Many workers may not realize that they couldn’t manage themselves what they are presuming their clients ought to.
Many clients, like the section eight resident who tried to warn me, know better than to try to fight the system politically. They will see advice or action towards that end as simply being naïve and insulting. Really, they usually know what’s up! Respecting the power structure but talking about how oppressive it is may help.
Three, find ways to address the fact that you are financially exploiting them in the context of the relationship:
Many would say it is cynical to look at the mental health industry and say that there is a lot of money reinforcing the suppression of its subjects into mental house warehousing. Seeing the mental health industry from this vantage point makes it seem like it is a plantation industry with finely educated suits with six figure salaries making decisions about how to keep the peasants maintained.
Clearly, not all the people I work with see managing the trauma and strife in their lives from so cynical a perspective. Still, I believe a therapist who works with people who have been warehoused needs to be prepared to work through these realities and feelings as they get unpeeled in the relationship. At times, I have found that it is important to argue the cynical perspective to help people become sensitive to how being warehoused has impacted them. It may be necessary to help people see and remember the value that they really have. This may help reinforce social rehabilitation.
Many warehoused people will appreciate it when you acknowledge your buzzard role in nickel and diming them and picking through their bones. At least talking about it will help them know you will do what you can not to get caught up in that trajectory.
Although I was only warehoused for a short time, the therapy I got at 125$ an hour while I was making 9$ an hour at a Deli seemed ridiculous. Talk about financial exploitation—for years it was. My parents mandated it and paid for it from a nest egg, but would not give me money for a car.

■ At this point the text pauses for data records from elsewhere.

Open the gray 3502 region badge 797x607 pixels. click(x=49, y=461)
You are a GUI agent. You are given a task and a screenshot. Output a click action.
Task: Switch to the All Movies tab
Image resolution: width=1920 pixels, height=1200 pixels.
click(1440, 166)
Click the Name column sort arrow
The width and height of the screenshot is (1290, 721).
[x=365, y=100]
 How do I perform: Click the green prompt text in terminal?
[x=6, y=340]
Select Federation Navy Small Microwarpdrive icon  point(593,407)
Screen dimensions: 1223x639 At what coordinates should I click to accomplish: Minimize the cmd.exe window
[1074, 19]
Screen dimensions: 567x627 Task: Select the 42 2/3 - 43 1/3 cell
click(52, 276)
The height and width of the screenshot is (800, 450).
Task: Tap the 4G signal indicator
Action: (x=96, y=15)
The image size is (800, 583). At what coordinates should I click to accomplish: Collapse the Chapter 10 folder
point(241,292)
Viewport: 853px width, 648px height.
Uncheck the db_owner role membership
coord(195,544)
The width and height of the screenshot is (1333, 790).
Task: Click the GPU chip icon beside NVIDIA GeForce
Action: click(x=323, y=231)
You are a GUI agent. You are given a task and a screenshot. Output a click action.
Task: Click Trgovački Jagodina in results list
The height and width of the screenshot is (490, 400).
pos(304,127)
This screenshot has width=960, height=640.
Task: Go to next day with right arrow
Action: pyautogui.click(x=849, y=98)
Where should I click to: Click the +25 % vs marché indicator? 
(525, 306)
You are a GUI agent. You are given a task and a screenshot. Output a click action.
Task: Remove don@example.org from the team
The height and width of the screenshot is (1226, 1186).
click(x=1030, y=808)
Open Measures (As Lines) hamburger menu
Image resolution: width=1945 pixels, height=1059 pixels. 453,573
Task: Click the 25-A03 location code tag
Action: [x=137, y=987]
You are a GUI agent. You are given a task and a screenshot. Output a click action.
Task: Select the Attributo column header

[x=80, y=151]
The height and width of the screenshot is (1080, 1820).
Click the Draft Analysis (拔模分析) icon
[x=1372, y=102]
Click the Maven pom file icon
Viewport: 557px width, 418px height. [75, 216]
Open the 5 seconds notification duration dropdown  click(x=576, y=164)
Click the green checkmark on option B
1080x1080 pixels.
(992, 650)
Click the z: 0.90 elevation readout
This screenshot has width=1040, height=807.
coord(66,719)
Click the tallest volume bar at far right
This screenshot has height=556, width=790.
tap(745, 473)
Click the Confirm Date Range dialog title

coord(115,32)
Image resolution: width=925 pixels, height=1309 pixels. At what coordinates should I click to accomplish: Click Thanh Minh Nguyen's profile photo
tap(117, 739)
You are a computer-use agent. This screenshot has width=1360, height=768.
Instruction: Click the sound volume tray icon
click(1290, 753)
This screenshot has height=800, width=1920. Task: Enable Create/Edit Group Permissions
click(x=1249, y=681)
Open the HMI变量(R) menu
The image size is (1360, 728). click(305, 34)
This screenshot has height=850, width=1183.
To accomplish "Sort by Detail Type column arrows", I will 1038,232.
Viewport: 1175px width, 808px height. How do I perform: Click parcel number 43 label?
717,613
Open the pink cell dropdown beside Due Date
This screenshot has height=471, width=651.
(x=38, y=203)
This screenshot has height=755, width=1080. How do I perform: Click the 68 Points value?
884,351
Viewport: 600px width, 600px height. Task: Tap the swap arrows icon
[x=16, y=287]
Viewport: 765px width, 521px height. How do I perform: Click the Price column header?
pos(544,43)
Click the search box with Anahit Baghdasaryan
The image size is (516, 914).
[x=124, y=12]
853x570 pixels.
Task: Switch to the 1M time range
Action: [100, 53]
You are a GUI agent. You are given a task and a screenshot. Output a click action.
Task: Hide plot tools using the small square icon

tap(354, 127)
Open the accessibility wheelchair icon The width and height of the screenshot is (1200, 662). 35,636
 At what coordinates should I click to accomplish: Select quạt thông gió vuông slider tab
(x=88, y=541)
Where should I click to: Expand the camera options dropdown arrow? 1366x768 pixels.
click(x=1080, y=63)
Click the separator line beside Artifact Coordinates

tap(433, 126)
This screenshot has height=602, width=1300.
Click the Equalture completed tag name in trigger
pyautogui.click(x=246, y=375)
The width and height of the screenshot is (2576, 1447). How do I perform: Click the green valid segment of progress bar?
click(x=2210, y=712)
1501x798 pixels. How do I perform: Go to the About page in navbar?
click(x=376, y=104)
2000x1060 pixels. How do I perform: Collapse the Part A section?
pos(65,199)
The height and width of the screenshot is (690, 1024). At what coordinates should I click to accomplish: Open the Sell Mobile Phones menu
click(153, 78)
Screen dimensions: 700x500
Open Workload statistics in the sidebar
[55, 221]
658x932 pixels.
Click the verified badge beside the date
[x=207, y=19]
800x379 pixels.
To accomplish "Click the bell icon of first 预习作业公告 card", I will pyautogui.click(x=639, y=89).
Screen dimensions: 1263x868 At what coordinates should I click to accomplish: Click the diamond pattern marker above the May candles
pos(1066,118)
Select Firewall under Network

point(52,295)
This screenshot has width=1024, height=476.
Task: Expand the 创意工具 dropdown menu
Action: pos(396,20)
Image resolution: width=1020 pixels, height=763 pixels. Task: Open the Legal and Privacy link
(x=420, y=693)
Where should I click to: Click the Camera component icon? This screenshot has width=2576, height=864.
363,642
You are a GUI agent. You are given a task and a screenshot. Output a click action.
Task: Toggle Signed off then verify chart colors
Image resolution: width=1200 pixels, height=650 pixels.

Four, know that therapy is still valuable and walk the line:
In retrospect, and knowing the business as I now do, I am just grateful that my therapist did not refer me back to the hospital so that I lost my job and my apartment. If I had seen an intern who wasn’t making top dollar, I likely would have overwhelmed them and their supervisor and been incarcerated back in the system where it would have taken me much longer to heal.
Having a therapist for warehoused individuals is important even if they don’t seem to like you. And good clinicians need to be tolerant, competent with what they are dealing with, and maintain unconditional positive regard.
Supporting your partners is ways that help them make well thought out slightly empowered improvements in their interpersonal situation is possible. In doing this, it is important not to act as if you know, but to collect a lot of information about the barriers in the situation with curiosity.
I think good therapy advances the mindset that it is possible to help warehoused individuals pursue healthy integrated activities that can mitigate the effects of warehousing. That is what I did maintaining a job. Many amazing people have taught me that a bed in a warehouse is just what it is. One can still do their hygiene up and go out and find healthy activities and connections. I now see and support people doing this every day.
Five, help!
And yet when I look at the workshops available to me as a licensed individual, there is little out there in my trade organization that encourages therapists to learn to work with these conditions and limitations.
I wish that more therapists would learn to specialize in helping warehoused individuals. For practitioners who care about social justice, there really is no better way to be of service in the community than to develop specialty practices that can reach out and include such individuals.
Currently we know this population growing exponentially in our local homeless encampments, our flooded shelters, our barrack-like board and care homes, our county jails and over-crowded prisons. Know people can recover and gain back their freedom! Help!